▶ Directions: Examine each line of the listing below. Copy those in which the string "button" appears.

▶ Exercise inputs:
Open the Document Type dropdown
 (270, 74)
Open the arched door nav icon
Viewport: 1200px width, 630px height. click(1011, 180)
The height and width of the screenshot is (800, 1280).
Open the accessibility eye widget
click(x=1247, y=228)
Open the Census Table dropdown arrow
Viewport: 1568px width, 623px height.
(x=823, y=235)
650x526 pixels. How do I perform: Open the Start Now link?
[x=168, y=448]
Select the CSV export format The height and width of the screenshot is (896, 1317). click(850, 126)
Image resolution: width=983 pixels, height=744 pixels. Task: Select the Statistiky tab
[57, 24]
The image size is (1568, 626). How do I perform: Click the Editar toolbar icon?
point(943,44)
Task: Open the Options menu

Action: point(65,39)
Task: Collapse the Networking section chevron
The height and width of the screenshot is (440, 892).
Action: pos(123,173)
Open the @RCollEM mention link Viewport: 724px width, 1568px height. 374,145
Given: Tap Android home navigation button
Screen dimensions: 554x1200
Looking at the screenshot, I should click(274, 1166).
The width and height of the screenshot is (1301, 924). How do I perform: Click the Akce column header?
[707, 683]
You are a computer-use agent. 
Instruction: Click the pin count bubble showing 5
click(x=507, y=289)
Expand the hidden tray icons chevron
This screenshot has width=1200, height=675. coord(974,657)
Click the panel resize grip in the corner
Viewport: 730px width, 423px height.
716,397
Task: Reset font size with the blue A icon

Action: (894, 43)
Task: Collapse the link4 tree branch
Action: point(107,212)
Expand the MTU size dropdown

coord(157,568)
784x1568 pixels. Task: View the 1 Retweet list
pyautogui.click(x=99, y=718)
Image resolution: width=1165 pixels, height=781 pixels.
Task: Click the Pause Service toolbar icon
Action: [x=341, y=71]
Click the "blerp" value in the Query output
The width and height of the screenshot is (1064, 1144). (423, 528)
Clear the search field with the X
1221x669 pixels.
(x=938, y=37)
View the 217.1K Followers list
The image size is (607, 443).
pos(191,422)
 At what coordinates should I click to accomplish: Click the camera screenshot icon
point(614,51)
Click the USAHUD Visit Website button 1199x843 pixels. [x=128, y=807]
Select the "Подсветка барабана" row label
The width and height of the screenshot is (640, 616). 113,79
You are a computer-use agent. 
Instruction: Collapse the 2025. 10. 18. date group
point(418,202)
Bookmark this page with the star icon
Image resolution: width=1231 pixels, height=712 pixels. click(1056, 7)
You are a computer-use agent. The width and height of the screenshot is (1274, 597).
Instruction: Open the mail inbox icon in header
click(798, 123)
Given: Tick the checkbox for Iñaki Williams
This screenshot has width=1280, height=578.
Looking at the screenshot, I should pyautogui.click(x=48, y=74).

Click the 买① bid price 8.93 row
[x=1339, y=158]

▶ Answer for this exercise:
Given: Tap Android home navigation button
Click the USAHUD Visit Website button 1199x843 pixels. [x=128, y=807]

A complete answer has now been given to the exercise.